Indeed, in the interview section the videos have only been viewed by five people. Two of them also sat on the fund as part of the commission for the selection of projects: Maroš Balog and Jozef Pišta.
Subsidies, subsidies, subsidies
The Nonprofit Initiative received a subsidy in 2013 from the Slovak Ministry of Foreign Affairs for EUR 24 000 to produce multicultural videos. Their seven short films have 6 100 views on YouTube's social network today, some of them numbering in the hundreds.
A year later, the ministry gave them another EUR 10 000 for more videos. The views of the new ones on the social network have been in the double digits only.
That same group has now requested EUR 184 000 for radio equipment.

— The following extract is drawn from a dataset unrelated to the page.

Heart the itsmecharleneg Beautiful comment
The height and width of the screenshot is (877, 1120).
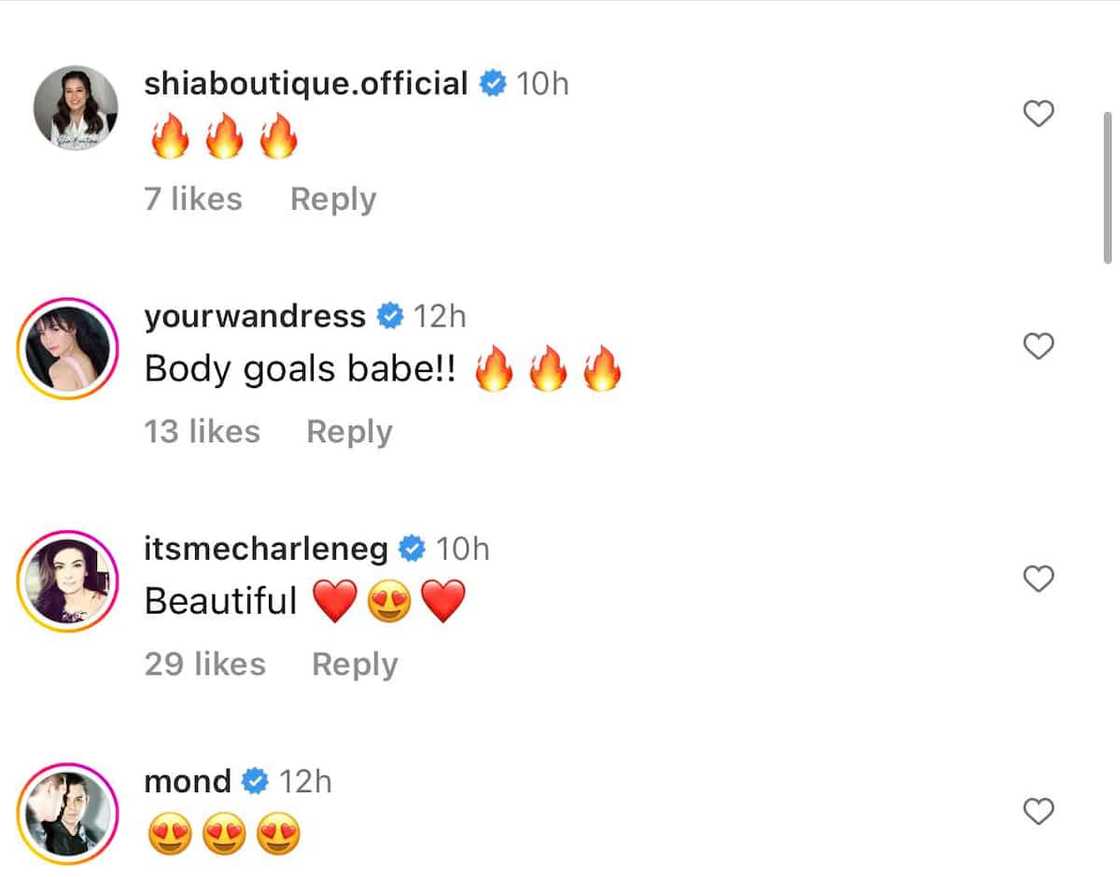1039,578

That was not approved.
A third NGO is the very closest to Konček - "4U Slovakia". Its registered office is at the same address as Konček's company called Alium s.r.o .

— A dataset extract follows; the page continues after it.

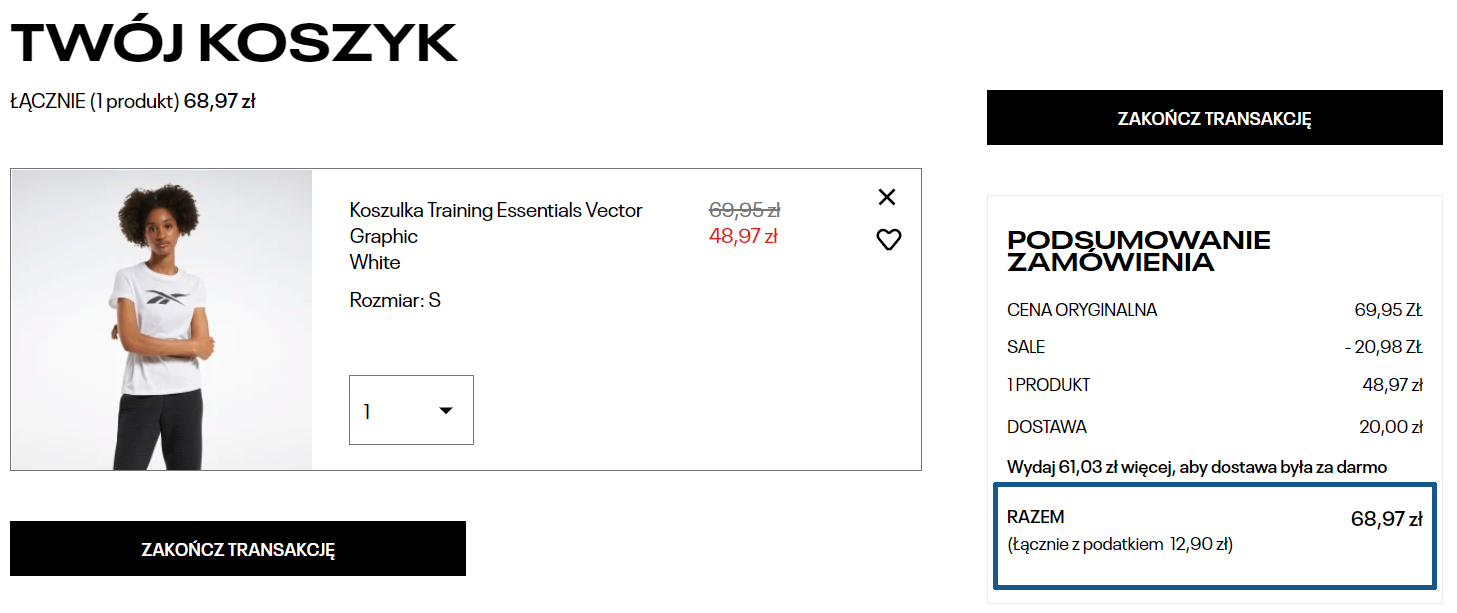
Task: Click the TWÓJ KOSZYK heading
Action: (234, 42)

The fund has dropped them EUR 50 000. "We want to build a professional Romani press agency," a Mr Martinčan from 4U Slovakia explains.
In the third Roma commission, Konček's business partner Milan Nemček was seated right next to him. The Director of the Turčian Library in Martin acts on behalf of the Nonprofit Initiative and can expect EUR 103 000 from the fund for a project called "Who ares the Roma?" to make four films about the lives of members of the Romani minority.
Fund Director Norbert Molnár says his hands are tied about all of this. The Fund Director can only act according to the law, and not one of these cases has broken it.
All of the board managers were "not in the room" to vote on their own projects. The director has also emphasized that no one ever paid a penny to anybody else to apply for funding.
The mayor's pearls of wisdom
Similar games with NGOs and reasons for joy involve Tibor Balog, Mayor of the municipality of Sútor near Rimavska Sobota. That municipality with record unemployment is receiving EUR 10 500 for two projects to run just before the municipal elections.
One project is general and the other is more of a private initiative. The general project is for the preservation of the dance and music tradition in the ever-dwindling village.
The second project is by the Club of Hungarian-speaking Roma in Sútora (which received EUR 3 500). You can find this association registered to the home address of the mayor.
The Fund has sent him the money to create a summer camp for children. The club has now come to life after ten years of inactivity, but Balog explains that he has nothing to do with it.
"The headquarters address has remained at my permanent address because I was the club's founder before being elected mayor. At present, I am not the statutory representative of the association, nor its member," Mayor Balog tells us.
The mayor considers this information sufficient. "I hope that I have explained that there is no non-transparent connection between the municipality of Sútor and the Club," he says.
The distribution of money for Roma culture has also sparked controversy over which districts have received the most money. The locations are municipalities in the Gemer and Novohrad regions, where a large Hungarian-Roma community lives.
The record-holder is the district of Rimavská Sobota, where the fund is sending EUR 209 000 for Roma culture. On the other hand, the culture of the second most numerous minority in the Košice-okolie district will be supported with the sum of just EUR 16 000.
They were also interested in others
Funds have also been distributed to other minorities that are much smaller than the Romani community. For example, the Moravian Beautiful Country Organization has succeeded in being seated on the Moravian Minority Commission.
Of 13 approved projects, nine were awarded to the Moravian Beautiful Country Organization. One of them was a project called "Expedition Croatia 2018".
The Polish Club has promoted twelve of its 17 approved projects through its seat on the Polish Commission. The Croatian Cultural Union also scored 10 projects out of the 11 approved by the Croatian Minority Commission.